J.L.Kipling o W.H.Drake, illustrazione per “L’Ankhus del Re”, 1895

 

Le dicono che potrebbe approfittare di quell’ora a settimana per far leggere ai cuccioli un libro. Nina insegna così, un’ora a settimana per classe, un totale di quindici ore. Nessuno si aspetta che conosca tutti i loro nomi – del resto, nessuno immagina che passi tutte le sere a giocare a memory con le loro fototessere – ma tutti confidano nel fatto che ci sarà affiatamento: la forbice di età, tra Nina e quel nugolo di undicenni, è straordinariamente stretta. Stretta a livelli imbarazzanti, considerato come ancora Nina corra per i corridoi quand’è in ritardo e con quanto equilibrio interiore affronti i problemi burocratici.
Leggesse un libro, le dicono, e avesse solo cura di scegliere un libro popolare.
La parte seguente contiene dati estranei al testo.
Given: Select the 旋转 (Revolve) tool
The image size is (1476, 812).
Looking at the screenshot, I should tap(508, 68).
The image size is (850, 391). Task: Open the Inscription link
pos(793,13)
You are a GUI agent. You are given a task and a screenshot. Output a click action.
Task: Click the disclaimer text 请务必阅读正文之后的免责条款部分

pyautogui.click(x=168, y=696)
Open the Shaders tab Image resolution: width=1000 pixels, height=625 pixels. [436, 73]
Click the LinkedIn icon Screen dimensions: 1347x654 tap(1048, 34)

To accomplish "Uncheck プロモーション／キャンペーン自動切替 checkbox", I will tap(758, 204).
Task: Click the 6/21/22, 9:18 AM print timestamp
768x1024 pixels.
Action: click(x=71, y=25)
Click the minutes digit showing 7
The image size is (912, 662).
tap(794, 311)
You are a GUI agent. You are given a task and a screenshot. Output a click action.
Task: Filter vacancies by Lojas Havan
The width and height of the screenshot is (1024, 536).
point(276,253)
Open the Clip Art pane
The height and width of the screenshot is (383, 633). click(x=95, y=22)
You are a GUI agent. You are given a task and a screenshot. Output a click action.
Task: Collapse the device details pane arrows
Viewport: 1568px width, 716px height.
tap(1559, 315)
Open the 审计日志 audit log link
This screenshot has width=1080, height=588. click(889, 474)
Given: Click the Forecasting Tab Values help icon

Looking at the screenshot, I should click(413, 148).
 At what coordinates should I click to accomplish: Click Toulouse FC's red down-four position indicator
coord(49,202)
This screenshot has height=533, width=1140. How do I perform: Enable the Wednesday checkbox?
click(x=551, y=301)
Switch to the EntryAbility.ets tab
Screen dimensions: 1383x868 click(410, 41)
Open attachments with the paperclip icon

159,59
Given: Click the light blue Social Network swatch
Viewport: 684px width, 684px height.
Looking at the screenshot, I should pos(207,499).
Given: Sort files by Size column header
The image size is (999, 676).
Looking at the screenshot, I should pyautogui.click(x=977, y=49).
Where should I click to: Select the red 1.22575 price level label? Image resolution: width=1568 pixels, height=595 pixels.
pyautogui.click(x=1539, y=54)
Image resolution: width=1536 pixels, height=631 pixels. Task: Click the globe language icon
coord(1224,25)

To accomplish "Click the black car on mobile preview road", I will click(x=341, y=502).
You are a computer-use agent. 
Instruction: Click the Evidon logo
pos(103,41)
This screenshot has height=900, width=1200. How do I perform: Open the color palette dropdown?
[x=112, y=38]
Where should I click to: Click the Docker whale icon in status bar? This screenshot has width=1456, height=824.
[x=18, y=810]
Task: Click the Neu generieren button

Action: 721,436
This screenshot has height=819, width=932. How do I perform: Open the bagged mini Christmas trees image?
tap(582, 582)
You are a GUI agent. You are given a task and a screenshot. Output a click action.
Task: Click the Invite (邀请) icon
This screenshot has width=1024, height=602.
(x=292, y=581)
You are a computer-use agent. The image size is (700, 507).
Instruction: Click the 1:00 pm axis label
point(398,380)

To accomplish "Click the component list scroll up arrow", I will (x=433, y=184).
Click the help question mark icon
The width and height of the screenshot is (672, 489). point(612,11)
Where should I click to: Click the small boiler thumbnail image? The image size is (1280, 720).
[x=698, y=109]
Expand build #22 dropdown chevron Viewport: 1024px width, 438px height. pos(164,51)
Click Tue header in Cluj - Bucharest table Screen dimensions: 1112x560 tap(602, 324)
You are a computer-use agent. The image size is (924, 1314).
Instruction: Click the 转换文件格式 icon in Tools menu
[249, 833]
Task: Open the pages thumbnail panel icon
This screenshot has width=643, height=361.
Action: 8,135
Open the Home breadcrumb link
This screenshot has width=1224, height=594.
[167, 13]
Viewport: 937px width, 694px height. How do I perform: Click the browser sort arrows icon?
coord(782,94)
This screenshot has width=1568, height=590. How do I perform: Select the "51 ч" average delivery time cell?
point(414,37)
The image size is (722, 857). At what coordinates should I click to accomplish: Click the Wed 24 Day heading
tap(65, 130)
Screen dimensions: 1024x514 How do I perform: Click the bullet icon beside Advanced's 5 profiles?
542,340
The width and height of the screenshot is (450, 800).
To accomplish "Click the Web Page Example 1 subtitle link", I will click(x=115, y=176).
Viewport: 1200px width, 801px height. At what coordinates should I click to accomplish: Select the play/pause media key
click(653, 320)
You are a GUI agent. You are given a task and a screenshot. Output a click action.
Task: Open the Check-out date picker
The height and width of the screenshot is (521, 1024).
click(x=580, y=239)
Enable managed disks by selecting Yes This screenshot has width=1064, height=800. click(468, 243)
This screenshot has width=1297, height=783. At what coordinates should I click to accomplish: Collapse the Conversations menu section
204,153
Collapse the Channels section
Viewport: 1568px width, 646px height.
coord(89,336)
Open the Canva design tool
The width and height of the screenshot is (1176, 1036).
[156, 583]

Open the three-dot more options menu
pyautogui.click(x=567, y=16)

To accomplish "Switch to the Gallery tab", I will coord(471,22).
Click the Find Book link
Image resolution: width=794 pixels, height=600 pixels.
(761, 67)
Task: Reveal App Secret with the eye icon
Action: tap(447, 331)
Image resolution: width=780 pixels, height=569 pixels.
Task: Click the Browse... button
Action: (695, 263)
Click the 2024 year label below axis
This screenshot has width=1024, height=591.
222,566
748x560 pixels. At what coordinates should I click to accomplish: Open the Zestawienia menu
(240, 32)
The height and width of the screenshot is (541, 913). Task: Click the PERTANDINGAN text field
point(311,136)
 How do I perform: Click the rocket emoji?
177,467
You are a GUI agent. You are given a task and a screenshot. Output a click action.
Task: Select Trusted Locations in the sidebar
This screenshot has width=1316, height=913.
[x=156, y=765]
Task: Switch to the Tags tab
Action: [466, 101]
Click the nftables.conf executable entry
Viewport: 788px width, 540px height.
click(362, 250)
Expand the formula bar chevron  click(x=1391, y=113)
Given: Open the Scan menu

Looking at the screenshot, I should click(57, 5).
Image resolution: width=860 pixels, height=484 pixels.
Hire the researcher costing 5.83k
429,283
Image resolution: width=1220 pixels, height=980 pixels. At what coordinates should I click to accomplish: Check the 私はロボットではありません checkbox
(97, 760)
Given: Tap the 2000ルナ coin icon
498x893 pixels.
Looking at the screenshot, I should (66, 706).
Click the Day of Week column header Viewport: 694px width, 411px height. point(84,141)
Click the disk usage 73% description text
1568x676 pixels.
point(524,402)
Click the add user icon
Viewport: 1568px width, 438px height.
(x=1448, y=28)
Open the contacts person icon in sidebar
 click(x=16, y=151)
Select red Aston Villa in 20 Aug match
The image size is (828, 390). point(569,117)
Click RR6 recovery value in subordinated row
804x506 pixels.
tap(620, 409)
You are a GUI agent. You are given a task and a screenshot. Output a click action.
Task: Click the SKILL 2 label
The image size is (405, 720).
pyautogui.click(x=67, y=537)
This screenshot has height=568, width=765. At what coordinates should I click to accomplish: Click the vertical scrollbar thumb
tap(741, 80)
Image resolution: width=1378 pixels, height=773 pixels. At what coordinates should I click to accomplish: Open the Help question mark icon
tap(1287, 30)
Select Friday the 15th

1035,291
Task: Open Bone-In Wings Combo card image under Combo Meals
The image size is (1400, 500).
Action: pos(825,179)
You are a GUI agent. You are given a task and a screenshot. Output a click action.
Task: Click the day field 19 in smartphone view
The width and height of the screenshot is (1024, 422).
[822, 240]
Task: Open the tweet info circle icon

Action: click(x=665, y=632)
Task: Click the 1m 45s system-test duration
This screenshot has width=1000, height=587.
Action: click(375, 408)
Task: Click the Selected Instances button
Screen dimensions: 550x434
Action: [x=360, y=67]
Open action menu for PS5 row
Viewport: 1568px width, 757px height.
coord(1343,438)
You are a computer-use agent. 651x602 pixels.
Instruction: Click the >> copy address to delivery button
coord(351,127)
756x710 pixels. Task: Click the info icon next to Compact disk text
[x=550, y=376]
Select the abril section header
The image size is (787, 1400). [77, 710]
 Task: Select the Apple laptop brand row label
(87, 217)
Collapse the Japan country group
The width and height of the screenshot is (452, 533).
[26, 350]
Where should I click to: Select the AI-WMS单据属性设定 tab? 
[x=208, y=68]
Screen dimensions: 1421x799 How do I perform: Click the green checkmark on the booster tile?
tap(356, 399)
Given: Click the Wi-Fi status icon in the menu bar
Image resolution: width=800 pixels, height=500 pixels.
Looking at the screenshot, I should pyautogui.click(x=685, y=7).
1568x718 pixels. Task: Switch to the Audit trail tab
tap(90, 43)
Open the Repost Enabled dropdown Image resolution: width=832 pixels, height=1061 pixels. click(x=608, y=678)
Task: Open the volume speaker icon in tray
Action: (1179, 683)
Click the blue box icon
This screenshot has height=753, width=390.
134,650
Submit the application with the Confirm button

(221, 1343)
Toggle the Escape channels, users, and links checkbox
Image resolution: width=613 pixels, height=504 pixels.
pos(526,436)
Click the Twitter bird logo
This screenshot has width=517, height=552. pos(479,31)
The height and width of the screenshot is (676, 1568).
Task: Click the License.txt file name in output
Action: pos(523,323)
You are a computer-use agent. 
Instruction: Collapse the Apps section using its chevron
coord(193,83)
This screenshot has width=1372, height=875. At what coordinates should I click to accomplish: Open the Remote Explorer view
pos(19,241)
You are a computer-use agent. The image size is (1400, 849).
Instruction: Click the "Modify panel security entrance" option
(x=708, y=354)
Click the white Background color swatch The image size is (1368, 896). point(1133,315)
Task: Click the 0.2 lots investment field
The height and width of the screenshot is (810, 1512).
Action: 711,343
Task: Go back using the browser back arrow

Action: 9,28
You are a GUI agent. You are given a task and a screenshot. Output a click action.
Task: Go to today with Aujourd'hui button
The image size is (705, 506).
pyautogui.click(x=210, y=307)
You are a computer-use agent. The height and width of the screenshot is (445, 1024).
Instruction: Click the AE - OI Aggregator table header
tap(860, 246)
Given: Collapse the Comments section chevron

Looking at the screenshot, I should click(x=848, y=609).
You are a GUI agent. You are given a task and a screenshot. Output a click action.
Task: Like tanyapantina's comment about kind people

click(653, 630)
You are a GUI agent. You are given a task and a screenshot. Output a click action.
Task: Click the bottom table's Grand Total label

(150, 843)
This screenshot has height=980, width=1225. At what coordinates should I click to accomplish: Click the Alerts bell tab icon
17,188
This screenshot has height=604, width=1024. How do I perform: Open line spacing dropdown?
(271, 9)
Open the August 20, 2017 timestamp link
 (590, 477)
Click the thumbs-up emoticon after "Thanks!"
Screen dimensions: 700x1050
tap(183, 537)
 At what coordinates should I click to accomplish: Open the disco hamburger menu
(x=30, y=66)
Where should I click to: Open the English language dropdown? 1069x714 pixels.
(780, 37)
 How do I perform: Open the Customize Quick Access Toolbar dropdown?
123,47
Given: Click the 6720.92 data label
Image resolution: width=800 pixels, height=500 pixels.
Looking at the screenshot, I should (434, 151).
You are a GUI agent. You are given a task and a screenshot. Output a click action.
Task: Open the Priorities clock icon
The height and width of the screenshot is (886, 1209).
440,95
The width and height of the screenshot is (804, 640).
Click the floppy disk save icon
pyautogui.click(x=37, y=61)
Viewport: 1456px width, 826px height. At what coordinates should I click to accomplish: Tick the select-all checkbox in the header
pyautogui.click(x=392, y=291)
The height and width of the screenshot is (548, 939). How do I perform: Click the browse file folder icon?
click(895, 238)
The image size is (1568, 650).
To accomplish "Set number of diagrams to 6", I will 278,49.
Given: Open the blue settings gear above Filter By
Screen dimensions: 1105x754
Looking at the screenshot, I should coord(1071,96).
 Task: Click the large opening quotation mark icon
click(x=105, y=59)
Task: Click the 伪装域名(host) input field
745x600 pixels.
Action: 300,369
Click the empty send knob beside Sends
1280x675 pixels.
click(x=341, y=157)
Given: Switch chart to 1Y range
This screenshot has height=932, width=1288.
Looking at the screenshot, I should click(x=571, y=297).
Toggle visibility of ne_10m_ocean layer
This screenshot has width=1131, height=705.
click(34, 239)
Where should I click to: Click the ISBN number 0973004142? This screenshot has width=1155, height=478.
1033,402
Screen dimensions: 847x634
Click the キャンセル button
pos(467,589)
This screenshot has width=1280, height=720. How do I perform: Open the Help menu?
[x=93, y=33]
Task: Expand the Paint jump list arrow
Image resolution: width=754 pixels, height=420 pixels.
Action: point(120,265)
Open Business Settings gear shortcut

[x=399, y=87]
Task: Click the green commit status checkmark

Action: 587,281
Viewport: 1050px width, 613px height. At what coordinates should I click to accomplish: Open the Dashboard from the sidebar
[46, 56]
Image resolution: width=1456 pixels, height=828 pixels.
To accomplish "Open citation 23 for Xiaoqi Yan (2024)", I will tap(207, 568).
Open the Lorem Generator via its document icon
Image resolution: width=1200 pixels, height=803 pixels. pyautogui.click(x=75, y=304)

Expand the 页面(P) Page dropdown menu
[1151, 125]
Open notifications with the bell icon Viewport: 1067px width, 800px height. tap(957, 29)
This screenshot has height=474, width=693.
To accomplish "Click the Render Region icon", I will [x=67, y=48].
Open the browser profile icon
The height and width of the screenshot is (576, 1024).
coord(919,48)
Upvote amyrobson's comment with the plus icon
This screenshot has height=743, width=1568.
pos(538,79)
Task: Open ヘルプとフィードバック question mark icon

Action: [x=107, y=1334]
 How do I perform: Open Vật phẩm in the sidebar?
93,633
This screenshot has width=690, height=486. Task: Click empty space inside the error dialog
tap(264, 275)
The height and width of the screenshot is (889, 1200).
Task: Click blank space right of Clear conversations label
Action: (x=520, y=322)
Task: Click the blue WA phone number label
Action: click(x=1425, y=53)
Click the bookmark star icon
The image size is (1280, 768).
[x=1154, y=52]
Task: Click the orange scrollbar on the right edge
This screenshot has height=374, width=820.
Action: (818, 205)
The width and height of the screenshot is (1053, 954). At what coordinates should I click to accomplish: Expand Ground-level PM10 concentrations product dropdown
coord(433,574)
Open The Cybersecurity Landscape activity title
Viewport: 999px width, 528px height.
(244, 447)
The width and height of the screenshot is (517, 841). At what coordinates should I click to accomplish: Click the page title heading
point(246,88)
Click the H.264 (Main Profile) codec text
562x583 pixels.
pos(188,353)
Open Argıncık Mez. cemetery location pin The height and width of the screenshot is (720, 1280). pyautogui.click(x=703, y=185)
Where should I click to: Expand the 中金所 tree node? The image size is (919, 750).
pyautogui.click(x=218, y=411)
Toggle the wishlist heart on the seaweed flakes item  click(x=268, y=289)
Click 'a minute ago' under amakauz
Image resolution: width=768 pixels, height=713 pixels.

Nina sa – lo sa – che si sono rivolti alla persona giusta. Si sente come l’uomo al telefono in Pulp Fiction, quello che “risolve problemi”. Nina ha a curriculum la conversione a Harry Potter di fior di esponenti della generazione precedente alla sua; per lei, la sesta stagione di Buffy è il massimo esempio di opera d’arte totale; scrive saggi sui fraseggi vivaldiani, ma scoppia in lacrime durante le sessioni di kick boxing con la sorella appena lo stereo rimanda Formidable.